• **What the task asks**: Your task is to copy every line of the entries that contains "Farming".

• **Stored items**:
==========

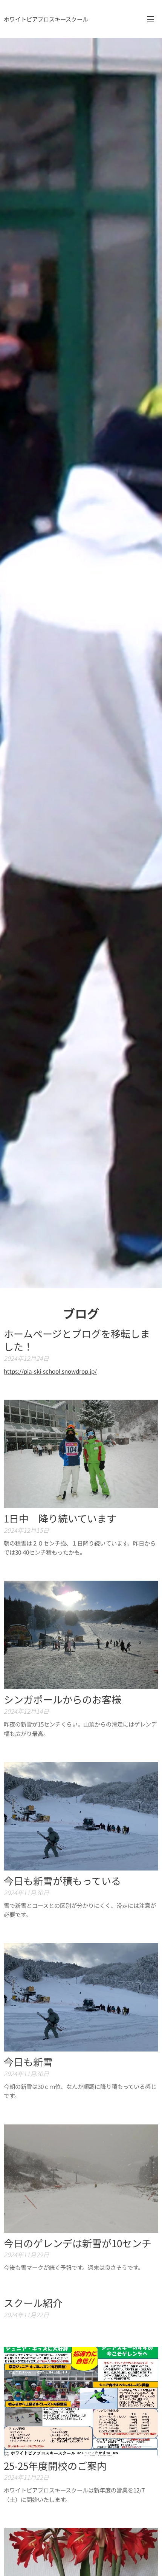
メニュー (150, 18)
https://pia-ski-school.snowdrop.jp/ (50, 1371)
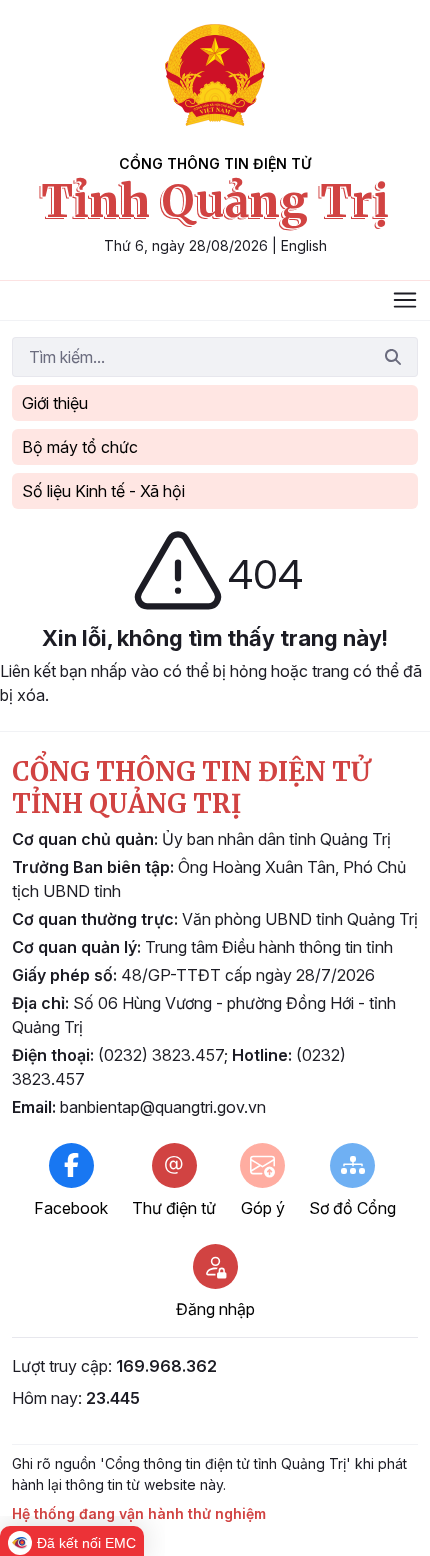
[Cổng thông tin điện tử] (215, 75)
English (304, 245)
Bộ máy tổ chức (80, 447)
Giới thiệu (55, 403)
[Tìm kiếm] (393, 357)
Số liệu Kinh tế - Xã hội (103, 491)
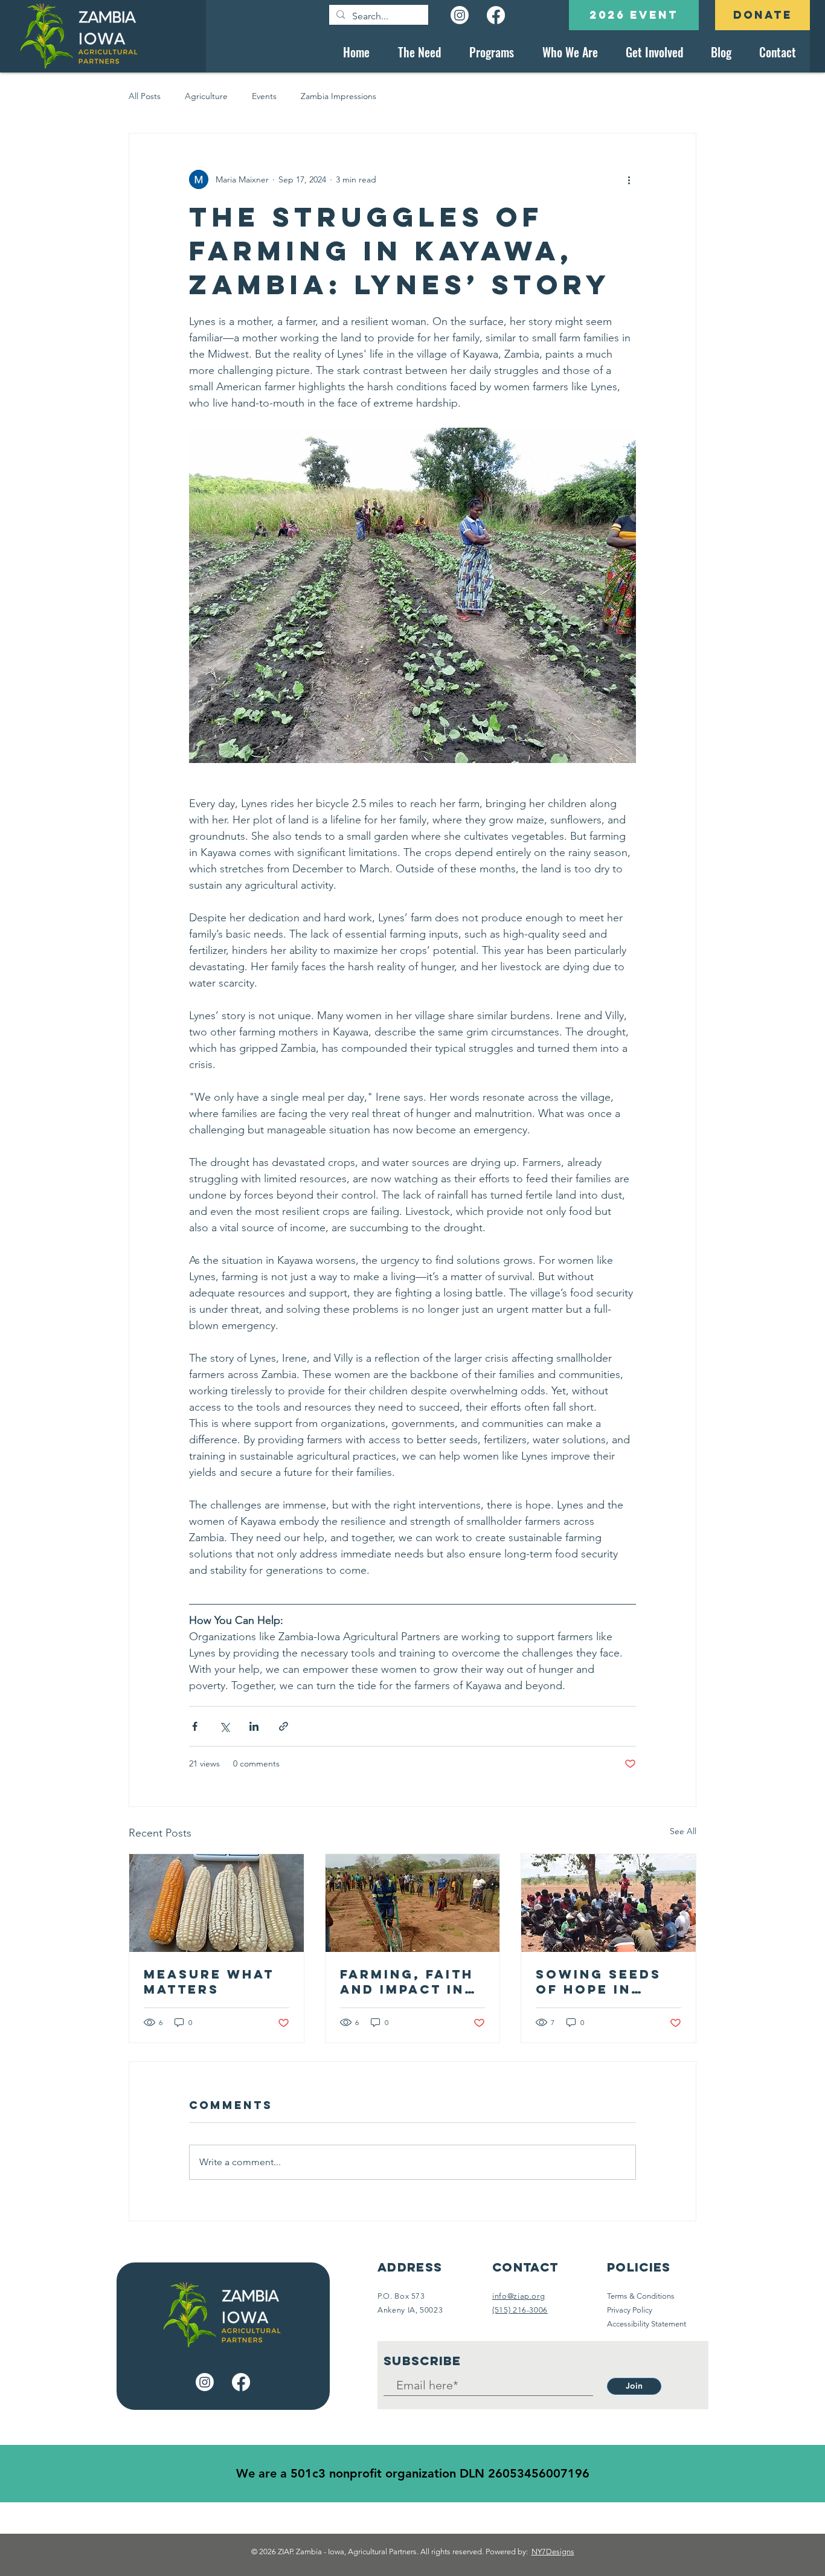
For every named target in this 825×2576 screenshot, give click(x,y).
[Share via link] (283, 1726)
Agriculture (206, 96)
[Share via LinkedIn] (254, 1726)
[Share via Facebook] (195, 1726)
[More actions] (628, 179)
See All (683, 1831)
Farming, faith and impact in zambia (406, 1981)
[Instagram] (460, 15)
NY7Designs (552, 2551)
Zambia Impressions (338, 96)
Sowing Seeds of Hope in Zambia (598, 1981)
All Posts (145, 96)
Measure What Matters (209, 1981)
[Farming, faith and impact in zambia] (413, 1903)
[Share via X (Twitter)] (224, 1726)
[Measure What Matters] (216, 1903)
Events (264, 96)
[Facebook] (496, 15)
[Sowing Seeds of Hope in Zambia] (608, 1903)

==========

• **Solution for this exercise**:
Farming, faith and impact in zambia (406, 1981)
[Farming, faith and impact in zambia] (413, 1903)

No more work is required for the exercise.